### AVAILABLE DATA
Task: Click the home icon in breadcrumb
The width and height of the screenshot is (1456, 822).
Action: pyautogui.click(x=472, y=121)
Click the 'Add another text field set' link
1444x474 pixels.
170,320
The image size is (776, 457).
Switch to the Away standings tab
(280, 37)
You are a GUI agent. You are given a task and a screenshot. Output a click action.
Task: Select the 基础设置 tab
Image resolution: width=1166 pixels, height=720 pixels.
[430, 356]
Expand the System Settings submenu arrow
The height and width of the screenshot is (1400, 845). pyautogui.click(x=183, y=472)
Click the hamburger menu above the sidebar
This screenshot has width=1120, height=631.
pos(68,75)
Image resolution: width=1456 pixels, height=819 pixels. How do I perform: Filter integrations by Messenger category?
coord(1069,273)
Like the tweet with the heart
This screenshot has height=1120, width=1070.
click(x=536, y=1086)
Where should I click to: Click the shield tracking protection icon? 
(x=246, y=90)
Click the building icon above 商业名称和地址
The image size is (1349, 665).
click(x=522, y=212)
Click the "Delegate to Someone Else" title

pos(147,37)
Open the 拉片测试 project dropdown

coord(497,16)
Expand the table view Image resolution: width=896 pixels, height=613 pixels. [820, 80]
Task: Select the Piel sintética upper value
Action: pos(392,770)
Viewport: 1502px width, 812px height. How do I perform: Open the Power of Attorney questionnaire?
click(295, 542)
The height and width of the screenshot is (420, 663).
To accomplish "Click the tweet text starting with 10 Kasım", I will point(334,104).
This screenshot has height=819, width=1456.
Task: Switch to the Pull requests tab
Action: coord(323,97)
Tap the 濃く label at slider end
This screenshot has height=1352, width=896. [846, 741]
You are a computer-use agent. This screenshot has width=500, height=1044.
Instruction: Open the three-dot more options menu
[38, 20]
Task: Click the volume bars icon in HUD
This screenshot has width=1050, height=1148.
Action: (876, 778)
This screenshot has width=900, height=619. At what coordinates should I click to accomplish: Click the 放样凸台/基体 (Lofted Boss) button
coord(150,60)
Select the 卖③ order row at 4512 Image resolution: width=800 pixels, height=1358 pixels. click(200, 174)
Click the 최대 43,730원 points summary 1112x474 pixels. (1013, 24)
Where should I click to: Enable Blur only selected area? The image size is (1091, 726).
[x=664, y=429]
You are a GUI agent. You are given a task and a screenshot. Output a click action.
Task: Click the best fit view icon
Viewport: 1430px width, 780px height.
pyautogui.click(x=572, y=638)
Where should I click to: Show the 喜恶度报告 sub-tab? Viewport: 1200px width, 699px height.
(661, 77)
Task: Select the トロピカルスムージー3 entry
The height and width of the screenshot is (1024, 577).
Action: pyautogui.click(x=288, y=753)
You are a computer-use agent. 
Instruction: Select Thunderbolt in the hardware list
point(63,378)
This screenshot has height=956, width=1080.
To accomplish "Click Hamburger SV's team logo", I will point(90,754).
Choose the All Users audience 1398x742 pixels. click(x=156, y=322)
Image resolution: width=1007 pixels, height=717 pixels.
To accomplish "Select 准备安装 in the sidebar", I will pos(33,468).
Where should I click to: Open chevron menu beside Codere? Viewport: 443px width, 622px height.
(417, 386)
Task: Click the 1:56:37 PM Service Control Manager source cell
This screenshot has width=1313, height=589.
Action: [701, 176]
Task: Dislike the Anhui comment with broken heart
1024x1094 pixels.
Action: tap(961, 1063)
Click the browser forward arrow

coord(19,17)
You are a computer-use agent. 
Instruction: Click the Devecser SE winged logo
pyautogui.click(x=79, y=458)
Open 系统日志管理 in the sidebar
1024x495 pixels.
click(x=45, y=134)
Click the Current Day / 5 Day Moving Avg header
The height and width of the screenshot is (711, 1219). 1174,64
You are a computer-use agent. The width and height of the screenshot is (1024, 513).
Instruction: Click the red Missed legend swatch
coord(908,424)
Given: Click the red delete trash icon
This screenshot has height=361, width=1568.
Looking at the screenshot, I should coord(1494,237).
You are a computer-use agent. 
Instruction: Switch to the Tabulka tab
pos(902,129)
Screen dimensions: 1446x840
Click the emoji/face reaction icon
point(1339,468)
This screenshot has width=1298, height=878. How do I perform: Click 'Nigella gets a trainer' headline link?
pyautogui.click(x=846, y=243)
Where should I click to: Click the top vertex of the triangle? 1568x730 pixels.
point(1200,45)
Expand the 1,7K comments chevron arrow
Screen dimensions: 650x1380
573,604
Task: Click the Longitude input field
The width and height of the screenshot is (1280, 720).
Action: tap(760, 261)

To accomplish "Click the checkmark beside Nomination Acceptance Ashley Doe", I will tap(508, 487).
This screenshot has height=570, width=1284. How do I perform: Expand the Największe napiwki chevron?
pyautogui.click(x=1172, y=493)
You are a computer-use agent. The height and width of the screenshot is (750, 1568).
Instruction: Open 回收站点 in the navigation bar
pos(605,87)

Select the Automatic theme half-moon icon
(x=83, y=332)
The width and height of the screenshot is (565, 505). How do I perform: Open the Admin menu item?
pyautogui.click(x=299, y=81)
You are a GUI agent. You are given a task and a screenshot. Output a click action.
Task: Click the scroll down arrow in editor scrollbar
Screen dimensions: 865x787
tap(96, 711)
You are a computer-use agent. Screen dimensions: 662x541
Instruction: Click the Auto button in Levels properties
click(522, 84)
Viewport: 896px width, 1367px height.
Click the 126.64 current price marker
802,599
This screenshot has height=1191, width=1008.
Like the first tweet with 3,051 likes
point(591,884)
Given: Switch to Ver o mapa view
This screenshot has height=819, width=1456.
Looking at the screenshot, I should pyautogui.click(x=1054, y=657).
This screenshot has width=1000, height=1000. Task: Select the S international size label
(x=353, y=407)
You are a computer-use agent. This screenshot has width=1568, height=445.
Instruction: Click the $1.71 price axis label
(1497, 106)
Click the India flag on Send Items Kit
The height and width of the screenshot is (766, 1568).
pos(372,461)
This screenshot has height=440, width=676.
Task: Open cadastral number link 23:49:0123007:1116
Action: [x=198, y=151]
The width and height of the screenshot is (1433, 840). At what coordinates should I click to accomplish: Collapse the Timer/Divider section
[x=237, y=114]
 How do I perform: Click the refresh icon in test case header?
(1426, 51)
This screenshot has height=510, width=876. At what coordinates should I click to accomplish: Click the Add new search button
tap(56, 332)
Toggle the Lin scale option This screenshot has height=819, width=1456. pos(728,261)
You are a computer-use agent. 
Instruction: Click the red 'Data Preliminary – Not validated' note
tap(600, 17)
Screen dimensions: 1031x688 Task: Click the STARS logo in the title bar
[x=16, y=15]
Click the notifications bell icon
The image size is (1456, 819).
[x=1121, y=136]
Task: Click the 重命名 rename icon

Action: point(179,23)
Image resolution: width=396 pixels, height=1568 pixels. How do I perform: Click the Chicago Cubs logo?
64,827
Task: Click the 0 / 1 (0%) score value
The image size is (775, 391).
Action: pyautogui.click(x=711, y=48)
######
§ WORK TO COMPLETE
Print out all of the data above word for word.

§ WORKED SOLUTION
Task: Click the home icon in breadcrumb
The width and height of the screenshot is (1456, 822).
Action: pyautogui.click(x=472, y=121)
Click the 'Add another text field set' link
1444x474 pixels.
170,320
The image size is (776, 457).
Switch to the Away standings tab
(280, 37)
You are a GUI agent. You are given a task and a screenshot. Output a click action.
Task: Select the 基础设置 tab
Image resolution: width=1166 pixels, height=720 pixels.
[430, 356]
Expand the System Settings submenu arrow
The height and width of the screenshot is (1400, 845). pyautogui.click(x=183, y=472)
Click the hamburger menu above the sidebar
This screenshot has width=1120, height=631.
pos(68,75)
Image resolution: width=1456 pixels, height=819 pixels. How do I perform: Filter integrations by Messenger category?
coord(1069,273)
Like the tweet with the heart
This screenshot has height=1120, width=1070.
click(x=536, y=1086)
Where should I click to: Click the shield tracking protection icon? 
(x=246, y=90)
Click the building icon above 商业名称和地址
The image size is (1349, 665).
click(x=522, y=212)
Click the "Delegate to Someone Else" title

pos(147,37)
Open the 拉片测试 project dropdown

coord(497,16)
Expand the table view Image resolution: width=896 pixels, height=613 pixels. [820, 80]
Task: Select the Piel sintética upper value
Action: pos(392,770)
Viewport: 1502px width, 812px height. How do I perform: Open the Power of Attorney questionnaire?
click(295, 542)
The height and width of the screenshot is (420, 663).
To accomplish "Click the tweet text starting with 10 Kasım", I will point(334,104).
This screenshot has height=819, width=1456.
Task: Switch to the Pull requests tab
Action: coord(323,97)
Tap the 濃く label at slider end
This screenshot has height=1352, width=896. [846, 741]
You are a computer-use agent. This screenshot has width=500, height=1044.
Instruction: Open the three-dot more options menu
[38, 20]
Task: Click the volume bars icon in HUD
This screenshot has width=1050, height=1148.
Action: (876, 778)
This screenshot has width=900, height=619. At what coordinates should I click to accomplish: Click the 放样凸台/基体 (Lofted Boss) button
coord(150,60)
Select the 卖③ order row at 4512 Image resolution: width=800 pixels, height=1358 pixels. click(200, 174)
Click the 최대 43,730원 points summary 1112x474 pixels. (1013, 24)
Where should I click to: Enable Blur only selected area? The image size is (1091, 726).
[x=664, y=429]
You are a GUI agent. You are given a task and a screenshot. Output a click action.
Task: Click the best fit view icon
Viewport: 1430px width, 780px height.
pyautogui.click(x=572, y=638)
Where should I click to: Show the 喜恶度报告 sub-tab? Viewport: 1200px width, 699px height.
(661, 77)
Task: Select the トロピカルスムージー3 entry
The height and width of the screenshot is (1024, 577).
Action: pyautogui.click(x=288, y=753)
You are a computer-use agent. 
Instruction: Select Thunderbolt in the hardware list
point(63,378)
This screenshot has height=956, width=1080.
To accomplish "Click Hamburger SV's team logo", I will point(90,754).
Choose the All Users audience 1398x742 pixels. click(x=156, y=322)
Image resolution: width=1007 pixels, height=717 pixels.
To accomplish "Select 准备安装 in the sidebar", I will pos(33,468).
Where should I click to: Open chevron menu beside Codere? Viewport: 443px width, 622px height.
(417, 386)
Task: Click the 1:56:37 PM Service Control Manager source cell
This screenshot has width=1313, height=589.
Action: [701, 176]
Task: Dislike the Anhui comment with broken heart
1024x1094 pixels.
Action: tap(961, 1063)
Click the browser forward arrow

coord(19,17)
You are a computer-use agent. 
Instruction: Click the Devecser SE winged logo
pyautogui.click(x=79, y=458)
Open 系统日志管理 in the sidebar
1024x495 pixels.
click(x=45, y=134)
Click the Current Day / 5 Day Moving Avg header
The height and width of the screenshot is (711, 1219). 1174,64
You are a computer-use agent. The width and height of the screenshot is (1024, 513).
Instruction: Click the red Missed legend swatch
coord(908,424)
Given: Click the red delete trash icon
This screenshot has height=361, width=1568.
Looking at the screenshot, I should coord(1494,237).
You are a computer-use agent. 
Instruction: Switch to the Tabulka tab
pos(902,129)
Screen dimensions: 1446x840
Click the emoji/face reaction icon
point(1339,468)
This screenshot has width=1298, height=878. How do I perform: Click 'Nigella gets a trainer' headline link?
pyautogui.click(x=846, y=243)
Where should I click to: Click the top vertex of the triangle? 1568x730 pixels.
point(1200,45)
Expand the 1,7K comments chevron arrow
Screen dimensions: 650x1380
573,604
Task: Click the Longitude input field
The width and height of the screenshot is (1280, 720).
Action: tap(760, 261)

To accomplish "Click the checkmark beside Nomination Acceptance Ashley Doe", I will tap(508, 487).
This screenshot has height=570, width=1284. How do I perform: Expand the Największe napiwki chevron?
pyautogui.click(x=1172, y=493)
You are a computer-use agent. The height and width of the screenshot is (750, 1568).
Instruction: Open 回收站点 in the navigation bar
pos(605,87)

Select the Automatic theme half-moon icon
(x=83, y=332)
The width and height of the screenshot is (565, 505). How do I perform: Open the Admin menu item?
pyautogui.click(x=299, y=81)
You are a GUI agent. You are given a task and a screenshot. Output a click action.
Task: Click the scroll down arrow in editor scrollbar
Screen dimensions: 865x787
tap(96, 711)
You are a computer-use agent. Screen dimensions: 662x541
Instruction: Click the Auto button in Levels properties
click(522, 84)
Viewport: 896px width, 1367px height.
Click the 126.64 current price marker
802,599
This screenshot has height=1191, width=1008.
Like the first tweet with 3,051 likes
point(591,884)
Given: Switch to Ver o mapa view
This screenshot has height=819, width=1456.
Looking at the screenshot, I should pyautogui.click(x=1054, y=657).
This screenshot has width=1000, height=1000. Task: Select the S international size label
(x=353, y=407)
You are a computer-use agent. This screenshot has width=1568, height=445.
Instruction: Click the $1.71 price axis label
(1497, 106)
Click the India flag on Send Items Kit
The height and width of the screenshot is (766, 1568).
pos(372,461)
This screenshot has height=440, width=676.
Task: Open cadastral number link 23:49:0123007:1116
Action: [x=198, y=151]
The width and height of the screenshot is (1433, 840). At what coordinates should I click to accomplish: Collapse the Timer/Divider section
[x=237, y=114]
 How do I perform: Click the refresh icon in test case header?
(1426, 51)
This screenshot has height=510, width=876. At what coordinates should I click to accomplish: Click the Add new search button
tap(56, 332)
Toggle the Lin scale option This screenshot has height=819, width=1456. pos(728,261)
You are a computer-use agent. 
Instruction: Click the red 'Data Preliminary – Not validated' note
tap(600, 17)
Screen dimensions: 1031x688 Task: Click the STARS logo in the title bar
[x=16, y=15]
Click the notifications bell icon
The image size is (1456, 819).
[x=1121, y=136]
Task: Click the 重命名 rename icon

Action: point(179,23)
Image resolution: width=396 pixels, height=1568 pixels. How do I perform: Click the Chicago Cubs logo?
64,827
Task: Click the 0 / 1 (0%) score value
The image size is (775, 391).
Action: pyautogui.click(x=711, y=48)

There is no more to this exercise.